### What needs to be done
Reproduce the part of the interview below that runs from "Find out more" to "after it happened!", word for word.

### Selection

********************

Find out more at their website: Prisma Guitars

I read in your Reverb interview that you initially started building guitars from recycled skateboard decks as a consequence of an injury that left you immobile for some time – dare I ask if it was a skate-related injury that set you off on this path?

Yeah, that’s exactly what happened. I was part of a DIY project by my house. We concreted a little kicker thing from a water drainage ditch into the street. I guess I was a little eager to skate it, so I went there about two days later to try it out and had some success until I rolled my ankle pretty badly. I ended up tearing some tendons that left me unable to walk for a good portion of the year.

I didn’t even know it was that bad at first. I had my buddy drive me to school to take a test right after it happened!

Luthiery was something you’d had some involvement in prior to setting up Prisma in 2014 though, right? You’ve been building guitars for a long time, haven’t you?

********************

### Supplied material
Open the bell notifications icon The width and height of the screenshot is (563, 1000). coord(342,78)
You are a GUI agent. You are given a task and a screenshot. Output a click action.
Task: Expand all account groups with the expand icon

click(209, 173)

********************

### Final answer
Find out more at their website: Prisma Guitars

I read in your Reverb interview that you initially started building guitars from recycled skateboard decks as a consequence of an injury that left you immobile for some time – dare I ask if it was a skate-related injury that set you off on this path?

Yeah, that’s exactly what happened. I was part of a DIY project by my house. We concreted a little kicker thing from a water drainage ditch into the street. I guess I was a little eager to skate it, so I went there about two days later to try it out and had some success until I rolled my ankle pretty badly. I ended up tearing some tendons that left me unable to walk for a good portion of the year.

I didn’t even know it was that bad at first. I had my buddy drive me to school to take a test right after it happened!